Hi all,

Seems that I am seeing light in he tunnel!

I have done the below:

Added the option
/etc/glusterfs/glusterd.vol :
option rpc-auth-allow-insecure on

restarted glusterd

Then set the volume option:
gluster volume set vms server.allow-insecure on

Then disabled the option:
gluster volume set vms performance.readdir-ahead off

which seems to have been enabled when desperately testing gluster options.

then I added again the storage domain with glusterfs (not NFS).
This lead me to have really high performance boost on writes of VMs.

The dd went from 10MB/s to 60MB/s!
And the VM disk benchmarks from few MB to 80 - 100MB/s!

Seems that the above two options which were missing did the trick for the gluster.

When checking the VM XML I still see the disk defines as file and not network. I am not sure that ligfapi is used from ovirt.
I will set also a new VM just in case to check the XML again.
Is there any way to confirm use of ligfapi?

On Fri, Sep 8, 2017 at 10:08 AM, Abi Askushi <rightkicktech@gmail.com> wrote:
I don't see any other bottleneck. CPUs are quite idle. Seems that the load is mostly due to high latency on IO.

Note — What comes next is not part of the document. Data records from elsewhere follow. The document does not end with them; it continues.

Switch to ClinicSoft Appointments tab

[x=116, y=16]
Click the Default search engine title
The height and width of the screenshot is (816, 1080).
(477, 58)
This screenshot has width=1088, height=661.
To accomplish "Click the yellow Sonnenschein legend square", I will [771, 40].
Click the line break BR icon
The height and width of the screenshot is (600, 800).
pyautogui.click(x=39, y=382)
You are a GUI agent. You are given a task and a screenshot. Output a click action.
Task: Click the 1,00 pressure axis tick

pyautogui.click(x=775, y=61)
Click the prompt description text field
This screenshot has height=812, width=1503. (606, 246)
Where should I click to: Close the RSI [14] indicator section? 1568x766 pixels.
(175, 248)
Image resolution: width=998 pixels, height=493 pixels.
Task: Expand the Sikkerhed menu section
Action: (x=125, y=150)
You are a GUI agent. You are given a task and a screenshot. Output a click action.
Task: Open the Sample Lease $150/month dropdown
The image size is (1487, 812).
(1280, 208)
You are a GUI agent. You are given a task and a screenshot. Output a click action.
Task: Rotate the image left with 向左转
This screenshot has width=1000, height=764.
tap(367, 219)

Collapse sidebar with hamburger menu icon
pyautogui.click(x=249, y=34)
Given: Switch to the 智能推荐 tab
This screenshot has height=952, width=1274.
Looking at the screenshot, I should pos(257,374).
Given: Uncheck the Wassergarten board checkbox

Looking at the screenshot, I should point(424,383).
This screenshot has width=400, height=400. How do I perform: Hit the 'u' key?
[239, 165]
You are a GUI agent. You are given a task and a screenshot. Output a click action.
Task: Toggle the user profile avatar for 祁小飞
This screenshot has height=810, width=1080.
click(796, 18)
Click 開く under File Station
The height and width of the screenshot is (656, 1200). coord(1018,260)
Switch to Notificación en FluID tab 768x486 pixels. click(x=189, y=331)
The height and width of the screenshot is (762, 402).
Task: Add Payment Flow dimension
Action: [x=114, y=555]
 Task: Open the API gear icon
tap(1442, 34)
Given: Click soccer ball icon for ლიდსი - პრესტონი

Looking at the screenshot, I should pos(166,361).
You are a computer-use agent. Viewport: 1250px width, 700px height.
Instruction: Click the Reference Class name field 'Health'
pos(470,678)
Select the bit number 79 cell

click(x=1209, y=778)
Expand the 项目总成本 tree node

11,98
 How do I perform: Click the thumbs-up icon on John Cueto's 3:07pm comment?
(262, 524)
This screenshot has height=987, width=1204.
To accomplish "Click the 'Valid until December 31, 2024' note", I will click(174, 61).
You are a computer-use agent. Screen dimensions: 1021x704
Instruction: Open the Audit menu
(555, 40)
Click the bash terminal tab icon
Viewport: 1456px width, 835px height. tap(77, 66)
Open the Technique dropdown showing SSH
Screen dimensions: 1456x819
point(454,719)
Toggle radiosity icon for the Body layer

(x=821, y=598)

Reading further the gluster docs:


I see that I am missing the following options:

/etc/glusterfs/glusterd.vol :
option rpc-auth-allow-insecure on

gluster volume set vms gluster server.allow-insecure on

It says that the above allow qemu to use libgfapi.
When checking the VM XML, I don't see any gluster protocol at the disk drive:

<disk type='file' device='disk' snapshot='no'>
      <driver name='qemu' type='raw' cache='none' error_policy='stop' io='threads'/>
      <source file='/rhev/data-center/00000001-0001-0001-0001-000000000311/94741028-e765-4300-a618-c3eeb7dbb7c8/images/222a1312-5efa-4731-8914-9a9d24dccba5/d691e6b3-c8e7-4820-9042-555d30c8a21b'/>
      <target dev='sda' bus='scsi'/>
      <serial>222a1312-5efa-4731-8914-9a9d24dccba5</serial>
      <boot order='1'/>
      <address type='drive' controller='0' bus='0' target='0' unit='0'/>
    </disk>



While at gluster docs it mentions the below type of disk:

<disk type='network' device='disk'>
       <driver name='qemu' type='raw' cache='none'/>
       <source protocol='gluster' name='distrepvol/vm3.img'>
            <host name='10.70.37.106' port='24007'/>
        </source>
       <target dev='vda' bus='virtio'/>
       <address type='pci' domain='0x0000' bus='0x00' slot='0x04' function='0x0'/>
    </disk>


Does the above indicate that ovirt/qemu is not using libgfapi but FUSE only? 
This could be the reason of such slow perf.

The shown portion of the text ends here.